**Problem statement**
Character for character, transcribe the entries below, minus the images.

**Material supplied**
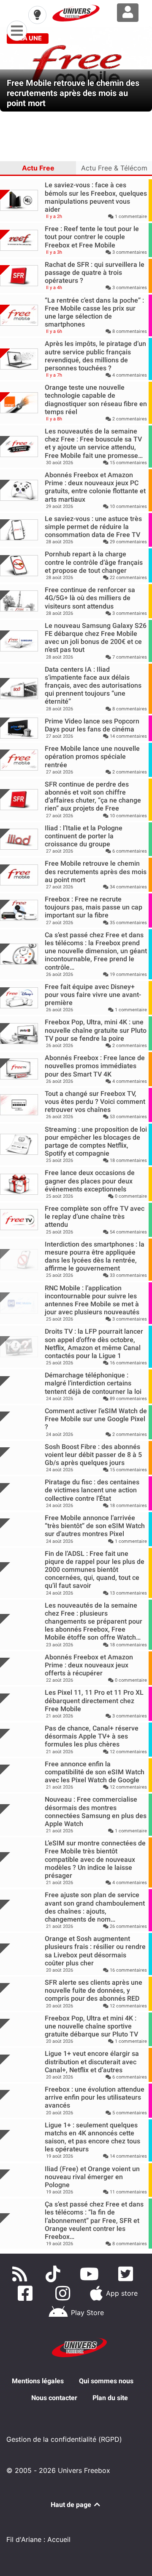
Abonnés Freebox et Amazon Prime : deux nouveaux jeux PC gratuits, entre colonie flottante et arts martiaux (95, 487)
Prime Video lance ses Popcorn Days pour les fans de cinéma (92, 725)
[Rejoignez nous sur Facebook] (27, 2293)
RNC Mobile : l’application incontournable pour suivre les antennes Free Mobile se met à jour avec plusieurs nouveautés (92, 1300)
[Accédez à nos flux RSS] (21, 2274)
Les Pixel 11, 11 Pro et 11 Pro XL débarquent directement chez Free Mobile (94, 1700)
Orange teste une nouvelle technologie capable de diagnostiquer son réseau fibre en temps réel (96, 399)
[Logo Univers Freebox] (76, 13)
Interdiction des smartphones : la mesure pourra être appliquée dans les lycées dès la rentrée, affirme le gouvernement (94, 1256)
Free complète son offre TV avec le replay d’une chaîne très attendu (94, 1216)
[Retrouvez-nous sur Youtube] (91, 2274)
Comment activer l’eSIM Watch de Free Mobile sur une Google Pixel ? (96, 1419)
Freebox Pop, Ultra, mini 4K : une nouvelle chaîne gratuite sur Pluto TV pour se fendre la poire (96, 1030)
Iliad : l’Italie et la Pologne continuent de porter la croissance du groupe (83, 836)
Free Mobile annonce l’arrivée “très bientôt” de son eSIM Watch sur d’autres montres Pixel (95, 1526)
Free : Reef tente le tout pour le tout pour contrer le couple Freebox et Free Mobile (92, 237)
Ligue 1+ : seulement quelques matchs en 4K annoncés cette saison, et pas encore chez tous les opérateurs (92, 2137)
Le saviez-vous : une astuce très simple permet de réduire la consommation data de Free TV (93, 527)
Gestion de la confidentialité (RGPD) (64, 2439)
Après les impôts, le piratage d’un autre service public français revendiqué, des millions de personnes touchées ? (95, 356)
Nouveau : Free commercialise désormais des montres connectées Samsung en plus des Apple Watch (96, 1811)
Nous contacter (54, 2398)
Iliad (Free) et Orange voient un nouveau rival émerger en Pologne (92, 2177)
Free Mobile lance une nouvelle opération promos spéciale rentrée (92, 756)
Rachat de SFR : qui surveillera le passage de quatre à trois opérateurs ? (94, 272)
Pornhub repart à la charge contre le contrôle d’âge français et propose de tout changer (94, 562)
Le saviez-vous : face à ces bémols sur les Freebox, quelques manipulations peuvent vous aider (96, 197)
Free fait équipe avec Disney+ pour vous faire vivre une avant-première (93, 995)
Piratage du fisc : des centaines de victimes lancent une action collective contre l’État (92, 1490)
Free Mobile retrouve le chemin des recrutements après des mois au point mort (96, 871)
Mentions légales (38, 2381)
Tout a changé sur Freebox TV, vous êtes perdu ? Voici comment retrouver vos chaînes (95, 1102)
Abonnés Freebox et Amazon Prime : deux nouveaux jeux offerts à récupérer (89, 1665)
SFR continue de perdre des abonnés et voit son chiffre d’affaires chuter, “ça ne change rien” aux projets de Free (93, 796)
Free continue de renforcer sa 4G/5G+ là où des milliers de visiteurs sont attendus (90, 598)
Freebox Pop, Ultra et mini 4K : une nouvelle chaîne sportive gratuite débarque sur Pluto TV (91, 2026)
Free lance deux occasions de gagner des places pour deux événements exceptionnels (90, 1181)
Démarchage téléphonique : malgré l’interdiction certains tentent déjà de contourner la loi (93, 1383)
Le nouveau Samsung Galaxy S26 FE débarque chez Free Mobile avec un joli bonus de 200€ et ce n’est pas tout (96, 638)
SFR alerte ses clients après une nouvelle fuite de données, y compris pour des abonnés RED (93, 1990)
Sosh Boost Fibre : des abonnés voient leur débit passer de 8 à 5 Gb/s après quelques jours (93, 1455)
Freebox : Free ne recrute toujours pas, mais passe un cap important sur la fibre (93, 907)
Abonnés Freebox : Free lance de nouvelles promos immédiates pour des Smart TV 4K (95, 1066)
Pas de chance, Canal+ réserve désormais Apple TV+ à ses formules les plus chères (91, 1736)
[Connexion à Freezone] (127, 12)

**Result**
Abonnés Freebox et Amazon Prime : deux nouveaux jeux PC gratuits, entre colonie flottante et arts martiaux (95, 487)
Prime Video lance ses Popcorn Days pour les fans de cinéma (92, 725)
[Rejoignez nous sur Facebook] (27, 2293)
RNC Mobile : l’application incontournable pour suivre les antennes Free Mobile se met à jour avec plusieurs nouveautés (92, 1300)
[Accédez à nos flux RSS] (21, 2274)
Les Pixel 11, 11 Pro et 11 Pro XL débarquent directement chez Free Mobile (94, 1700)
Orange teste une nouvelle technologie capable de diagnostiquer son réseau fibre en temps réel (96, 399)
[Logo Univers Freebox] (76, 13)
Interdiction des smartphones : la mesure pourra être appliquée dans les lycées dès la rentrée, affirme le gouvernement (94, 1256)
Free complète son offre TV avec le replay d’une chaîne très attendu (94, 1216)
[Retrouvez-nous sur Youtube] (91, 2274)
Comment activer l’eSIM Watch de Free Mobile sur une Google Pixel ? (96, 1419)
Freebox Pop, Ultra, mini 4K : une nouvelle chaîne gratuite sur Pluto TV pour se fendre la poire (96, 1030)
Iliad : l’Italie et la Pologne continuent de porter la croissance du groupe (83, 836)
Free Mobile annonce l’arrivée “très bientôt” de son eSIM Watch sur d’autres montres Pixel (95, 1526)
Free : Reef tente le tout pour le tout pour contrer le couple Freebox et Free Mobile (92, 237)
Ligue 1+ : seulement quelques matchs en 4K annoncés cette saison, et pas encore chez tous les opérateurs (92, 2137)
Le saviez-vous : une astuce très simple permet de réduire la consommation data de Free TV (93, 527)
Gestion de la confidentialité (RGPD) (64, 2439)
Après les impôts, le piratage d’un autre service public français revendiqué, des millions de personnes touchées ? (95, 356)
Nouveau : Free commercialise désormais des montres connectées Samsung en plus des Apple Watch (96, 1811)
Nous contacter (54, 2398)
Iliad (Free) et Orange voient un nouveau rival émerger en Pologne (92, 2177)
Free Mobile lance une nouvelle opération promos spéciale rentrée (92, 756)
Rachat de SFR : qui surveillera le passage de quatre à trois opérateurs ? (94, 272)
Pornhub repart à la charge contre le contrôle d’âge français et propose de tout changer (94, 562)
Le saviez-vous : face à ces bémols sur les Freebox, quelques manipulations peuvent vous aider (96, 197)
Free fait équipe avec Disney+ pour vous faire vivre une avant-première (93, 995)
Piratage du fisc : des centaines de victimes lancent une action collective contre l’État (92, 1490)
Free Mobile retrouve le chemin des recrutements après des mois au point mort (96, 871)
Mentions légales (38, 2381)
Tout a changé sur Freebox TV, vous êtes perdu ? Voici comment retrouver vos chaînes (95, 1102)
Abonnés Freebox et Amazon Prime : deux nouveaux jeux offerts à récupérer (89, 1665)
SFR continue de perdre des abonnés et voit son chiffre d’affaires chuter, “ça ne change rien” aux projets de Free (93, 796)
Free continue de renforcer sa 4G/5G+ là où des milliers de visiteurs sont attendus (90, 598)
Freebox Pop, Ultra et mini 4K : une nouvelle chaîne sportive gratuite débarque sur Pluto TV (91, 2026)
Free lance deux occasions de gagner des places pour deux événements exceptionnels (90, 1181)
Démarchage téléphonique : malgré l’interdiction certains tentent déjà de contourner la loi (93, 1383)
Le nouveau Samsung Galaxy S26 FE débarque chez Free Mobile avec un joli bonus de 200€ et ce n’est pas tout (96, 638)
SFR alerte ses clients après une nouvelle fuite de données, y compris pour des abonnés RED (93, 1990)
Sosh Boost Fibre : des abonnés voient leur débit passer de 8 à 5 Gb/s après quelques jours (93, 1455)
Freebox : Free ne recrute toujours pas, mais passe un cap important sur la fibre (93, 907)
Abonnés Freebox : Free lance de nouvelles promos immédiates pour des Smart TV 4K (95, 1066)
Pas de chance, Canal+ réserve désormais Apple TV+ à ses formules les plus chères (91, 1736)
[Connexion à Freezone] (127, 12)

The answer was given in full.